**TASK TO COMPLETE:**
The stretch from the line with "The width and" through the line with "Task: Click the empty Телеграм ID field" in the records below: write it out exactly, and nothing else.
START DATA UNDER STUDY
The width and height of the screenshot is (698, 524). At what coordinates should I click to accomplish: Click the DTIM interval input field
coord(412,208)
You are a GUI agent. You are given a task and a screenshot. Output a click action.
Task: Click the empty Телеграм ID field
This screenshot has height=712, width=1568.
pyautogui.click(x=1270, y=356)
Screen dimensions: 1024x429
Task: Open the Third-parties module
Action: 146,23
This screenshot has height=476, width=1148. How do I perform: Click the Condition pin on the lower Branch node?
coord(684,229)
END DATA UNDER STUDY
START DATA UNDER STUDY
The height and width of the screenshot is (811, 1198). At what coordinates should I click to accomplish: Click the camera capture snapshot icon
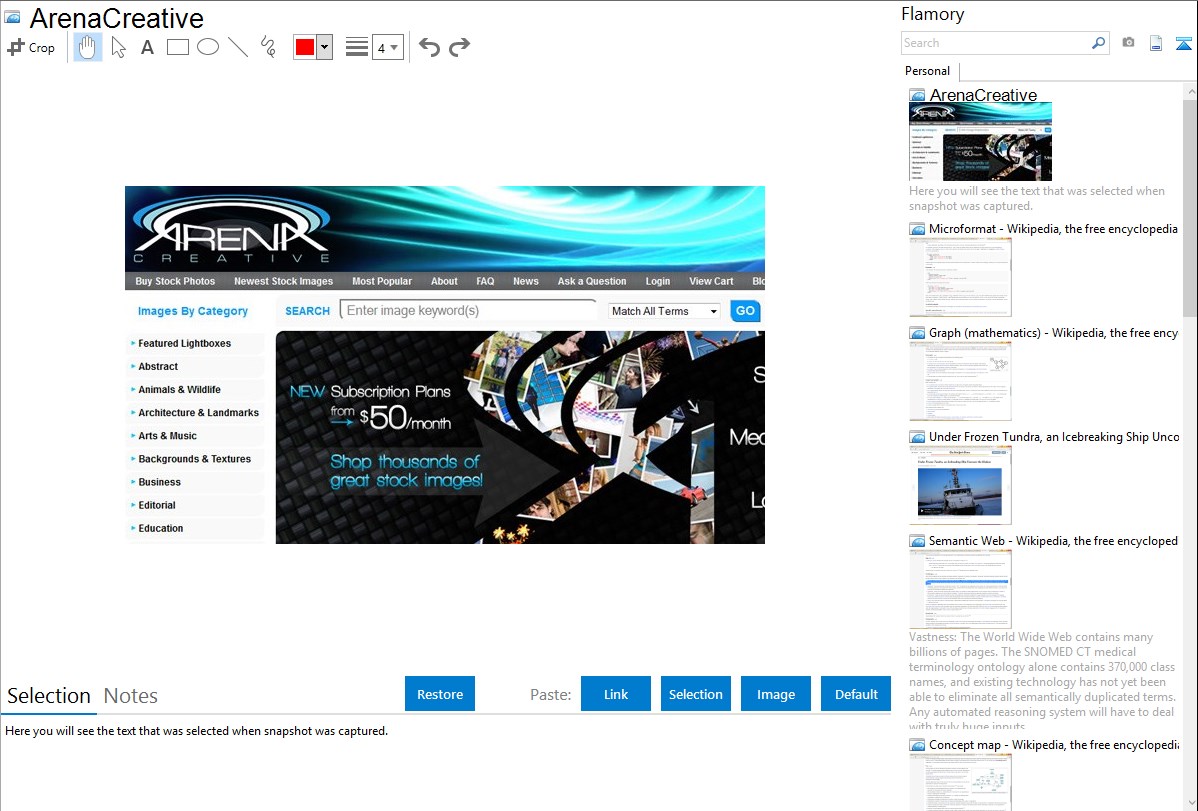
END DATA UNDER STUDY
**OUTPUT OF THE TASK:**
The width and height of the screenshot is (698, 524). At what coordinates should I click to accomplish: Click the DTIM interval input field
coord(412,208)
You are a GUI agent. You are given a task and a screenshot. Output a click action.
Task: Click the empty Телеграм ID field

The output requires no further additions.